Stored data entries
********
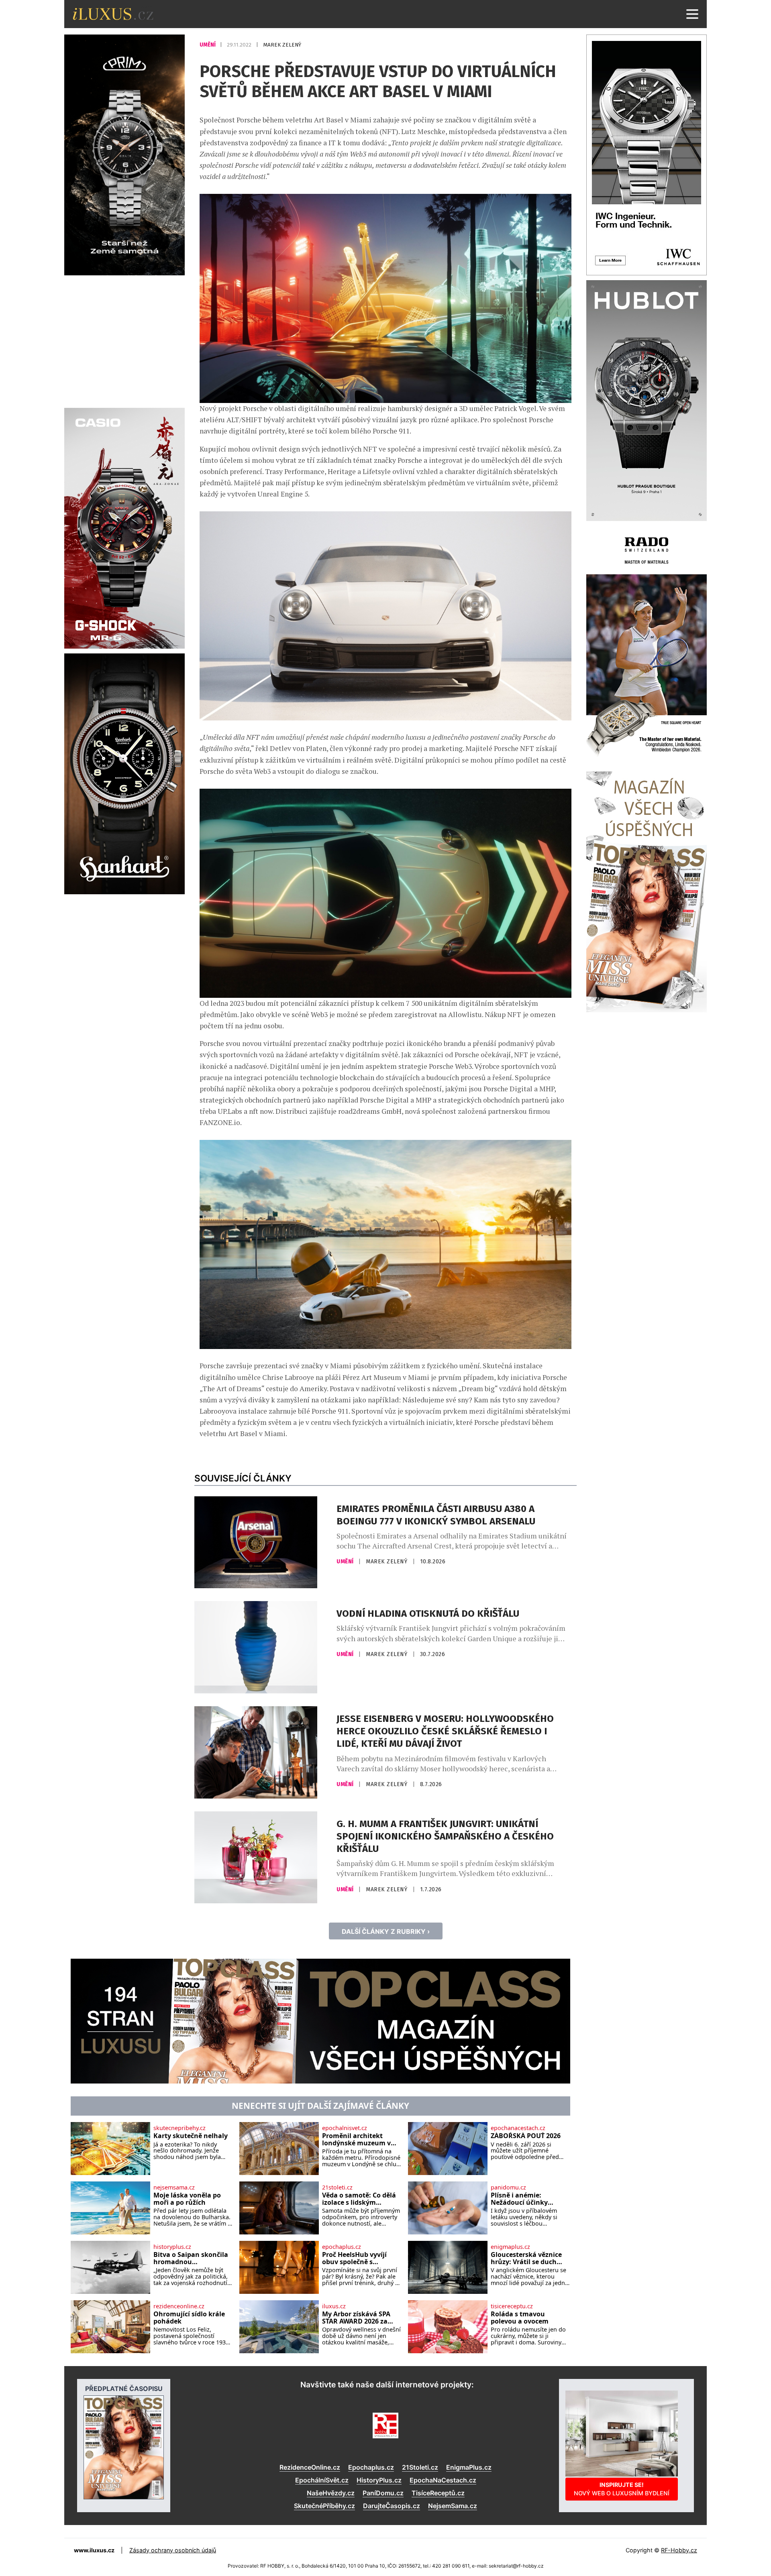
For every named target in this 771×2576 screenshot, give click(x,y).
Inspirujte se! (621, 2488)
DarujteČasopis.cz (391, 2506)
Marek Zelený (282, 44)
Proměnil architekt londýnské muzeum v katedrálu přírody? (356, 2139)
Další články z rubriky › (386, 1931)
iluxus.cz (334, 2306)
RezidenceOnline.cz (309, 2467)
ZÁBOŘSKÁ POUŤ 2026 (526, 2136)
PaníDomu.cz (383, 2493)
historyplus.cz (172, 2247)
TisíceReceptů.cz (438, 2493)
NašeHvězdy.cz (331, 2493)
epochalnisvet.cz (344, 2128)
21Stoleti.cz (420, 2467)
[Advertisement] (124, 340)
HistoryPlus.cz (379, 2480)
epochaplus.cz (341, 2247)
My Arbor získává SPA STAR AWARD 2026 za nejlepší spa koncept (356, 2318)
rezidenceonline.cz (178, 2306)
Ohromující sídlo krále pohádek (189, 2318)
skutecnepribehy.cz (179, 2128)
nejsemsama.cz (174, 2187)
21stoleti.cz (337, 2187)
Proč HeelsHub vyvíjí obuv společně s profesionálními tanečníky (354, 2258)
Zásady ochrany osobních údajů (172, 2550)
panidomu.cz (508, 2187)
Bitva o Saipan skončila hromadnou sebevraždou (190, 2258)
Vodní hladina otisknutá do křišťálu (428, 1613)
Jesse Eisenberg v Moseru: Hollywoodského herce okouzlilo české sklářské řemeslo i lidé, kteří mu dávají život (445, 1731)
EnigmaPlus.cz (469, 2467)
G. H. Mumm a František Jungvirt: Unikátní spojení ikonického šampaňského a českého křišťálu (445, 1836)
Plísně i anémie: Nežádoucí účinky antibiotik (519, 2199)
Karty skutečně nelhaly (190, 2136)
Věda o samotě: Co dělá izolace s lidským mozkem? (359, 2199)
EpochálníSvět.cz (322, 2480)
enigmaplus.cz (510, 2247)
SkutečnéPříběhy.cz (324, 2506)
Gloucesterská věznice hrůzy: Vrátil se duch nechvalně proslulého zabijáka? (526, 2258)
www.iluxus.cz (94, 2550)
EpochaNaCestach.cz (443, 2480)
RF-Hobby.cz (679, 2550)
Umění (208, 44)
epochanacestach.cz (518, 2128)
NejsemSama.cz (452, 2506)
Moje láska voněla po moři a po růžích (187, 2199)
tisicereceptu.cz (512, 2306)
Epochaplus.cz (371, 2467)
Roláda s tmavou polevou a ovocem (520, 2318)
********
_WORK TASK_: I'd like every record above written out again exactly, without the pictures.

_RESPONSE BELOW_:
For every named target in this 771×2576 screenshot, give click(x,y).
Inspirujte se! (621, 2488)
DarujteČasopis.cz (391, 2506)
Marek Zelený (282, 44)
Proměnil architekt londýnské muzeum v katedrálu přírody? (356, 2139)
Další články z rubriky › (386, 1931)
iluxus.cz (334, 2306)
RezidenceOnline.cz (309, 2467)
ZÁBOŘSKÁ POUŤ 2026 (526, 2136)
PaníDomu.cz (383, 2493)
historyplus.cz (172, 2247)
TisíceReceptů.cz (438, 2493)
NašeHvězdy.cz (331, 2493)
epochalnisvet.cz (344, 2128)
21Stoleti.cz (420, 2467)
[Advertisement] (124, 340)
HistoryPlus.cz (379, 2480)
epochaplus.cz (341, 2247)
My Arbor získává SPA STAR AWARD 2026 za nejlepší spa koncept (356, 2318)
rezidenceonline.cz (178, 2306)
Ohromující sídlo krále pohádek (189, 2318)
skutecnepribehy.cz (179, 2128)
nejsemsama.cz (174, 2187)
21stoleti.cz (337, 2187)
Proč HeelsHub vyvíjí obuv společně s profesionálními tanečníky (354, 2258)
Zásady ochrany osobních údajů (172, 2550)
panidomu.cz (508, 2187)
Bitva o Saipan skončila hromadnou sebevraždou (190, 2258)
Vodní hladina otisknutá do křišťálu (428, 1613)
Jesse Eisenberg v Moseru: Hollywoodského herce okouzlilo české sklářské řemeslo i lidé, kteří mu dávají život (445, 1731)
EnigmaPlus.cz (469, 2467)
G. H. Mumm a František Jungvirt: Unikátní spojení ikonického šampaňského a českého křišťálu (445, 1836)
Plísně i anémie: Nežádoucí účinky antibiotik (519, 2199)
Karty skutečně nelhaly (190, 2136)
Věda o samotě: Co dělá izolace s lidským mozkem? (359, 2199)
EpochálníSvět.cz (322, 2480)
enigmaplus.cz (510, 2247)
SkutečnéPříběhy.cz (324, 2506)
Gloucesterská věznice hrůzy: Vrátil se duch nechvalně proslulého zabijáka? (526, 2258)
www.iluxus.cz (94, 2550)
EpochaNaCestach.cz (443, 2480)
RF-Hobby.cz (679, 2550)
Umění (208, 44)
epochanacestach.cz (518, 2128)
NejsemSama.cz (452, 2506)
Moje láska voněla po moři a po růžích (187, 2199)
tisicereceptu.cz (512, 2306)
Epochaplus.cz (371, 2467)
Roláda s tmavou polevou a ovocem (520, 2318)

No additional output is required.